Source passage =>
-- Begin --

# File I/O and Pandas usage
#### Computational Methods for Geoscience - EPS 400/522
#### Instructor: Eric Lindsey
---------

In [None]:
#import statements

import numpy as np
import pandas as pd
import matplotlib.pyplot as plt

## 0. Direct Input/output


A very simple way to get input is to use the input() command. This asks the user to type in a value, and the result will be set as a variable.

Note, the input will always be a string - so you may need to convert it if you want to do calculations with it.

A warning - if you run a cell that has input() and then don't enter any input, this will hang your jupyter notebook kernel until you provide the input. You may get a pop-up error like 'cell not executed due to pending input' if you try to run another cell without first providing the requested input.

In [None]:
x=input('enter input:')
print('the input was', x)
print('the type of input was', type(x))

## 1. File I/O


#### The basics
Basic file I/O is done using the 'with' statement to open a file and close it automatically. 

The basic file I/O functions are file.write(str), file.writelines([list of str]), [list of str] = file.readlines(), or simply iterate over the lines using a for loop.

Note that the 'mode' for opening a file is important - it should generally be 'r' (read) or 'w' (write), though in special cases we can also use 'rw' to edit a file in place (not covered here).

In [None]:
with open('simple_file.txt','w') as file:
    file.write('Here is a line\n')
    file.write('Whoops, I forgot a newline here')
    file.write('Will this appear on a new line?\n')
    file.write('Last line.\n')

In [None]:
with open('simple_file.txt','r') as file:
    for line in file:
        print(line)

There are two things to note in the above code. First, we (intentionally) forgot a newline character '\n' in the second line, so there is no break before the third line. This is actually useful - we can use write() statements to write any number of characters at a time, and are not restricted to whole lines.

Second, note how the lines appear double-spaced when we print them out. This is because there is a newline character in the 'line' string, but print() also adds an extra newline by default. To avoid this, we should use print(line.strip()). 

Try fixing these issues in the above code. Clearly, this type of file I/O requires a lot of manual management of the details. It's kind of a pain, but can be very useful when we need to control those details.

## 2. Pandas

Pandas is a  useful library for data analysis, with great features that make reading and writing data very easy (it also has other features too!)

In [None]:
import pandas as pd

# create some data - add a bit of randomness so that it changes each time
time=np.linspace(1,10,10)
values=time**2 + np.random.randint(0,3,size=np.size(time))

# create a pandas data frame with the values
# note the special dictionary format: {'name':array} to give the columns names.
df = pd.DataFrame(data={'years as faculty':time, 'number of cats':values})
print(df)

# save the data to a csv file, without the index column
df.to_csv('cats_over_time.csv', index = False)

In [None]:
# read in the data from a csv file
cats=pd.read_csv('cats_over_time.csv')
print(cats)

Dataframes have an index column built in that appears when we print it out, but we might want to print it to the screen without that. Or, maybe we want it to look like a nicely formatted table instead of raw text. Here are a few options:

In [None]:
#print out without an index column, by first converting it to string
print(df.to_string(index=False))

In [None]:
# use the 'display' method instead of print to get a nicer table
display(cats)

-- End --

Listed entries =>
-- Begin --

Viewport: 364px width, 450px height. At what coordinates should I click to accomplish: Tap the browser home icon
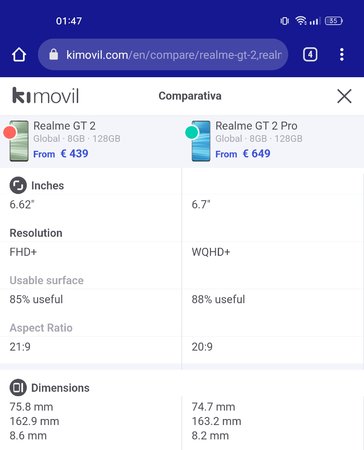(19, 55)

-- End --
-- Begin --

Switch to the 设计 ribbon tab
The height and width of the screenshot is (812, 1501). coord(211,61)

-- End --

Can you sum up the notebook on file I/O and Pandas in two sentences?

Answer below =>
The notebook explains that input() takes a value from the user as a string and that basic file I/O uses a 'with' statement to open a file and close it automatically, with write(), writelines(), readlines() or a for loop handling the lines. It then presents Pandas as a library that makes reading and writing data easy: it builds a DataFrame, saves it to a CSV file without the index column, reads it back, and shows it either without the index or as a nicer table with display().